__Text to read__.

····················

Functional Muti-threading

janderson askme at me.com
Sun Jan 21 15:21:57 PST 2007


Here's one idea about how D could help support multi-threading.  What if 
you could specify which functions where thread-able.  ie:

threadable int foo(int X)
{
...
}

void bar()
{
    int a = 0;
    int array[3];
    x[0] = foo(a);  //Separate worker thread
    x[1] = foo(a);  //Separate worker thread (or could be main thread)
    x[2] = foo(a);  //Main thread
    //Would sleep here until things are done
}

Say foo was a relativity small function.  The compiler may decide to 
pack 2 thread operations together for greater efficiency.  The compiler 
would have the ultimate decision about when something gets placed on 
another thread.  Whether an application is compiled threaded or not 
would be a compiler flag (-threaded).

The compiler should also be able to determine functions that can be 
threaded saftly and add these to the list (kinda like how inline works 
in C++ -> you can mark something as inline to let the compiler know but 
it also makes its own decisions).

Consider the for loop:

int array = new int[];
array.length = GetSize();
for (int n=0; n<array.length; ++n)
{
    array[0] = foo(4);
}
//Sleep until finished

In this particular case the compiler knows at runtime what the size is 
just before the loop starts (and size does not change).  It could divide 
the work into the number of hardware threads.

Consider the for loop:

int array[] = new int[];
for (int n=0; n<GetSize(); ++n)

····················

__Dataset section__.
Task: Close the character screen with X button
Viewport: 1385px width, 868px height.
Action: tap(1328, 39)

····················

__Goal of the exercise__. In the post about multi-threading in D, which compiler flag would decide whether an application is compiled threaded? The material comes from a separate source.

__Exercise solution__. The -threaded flag.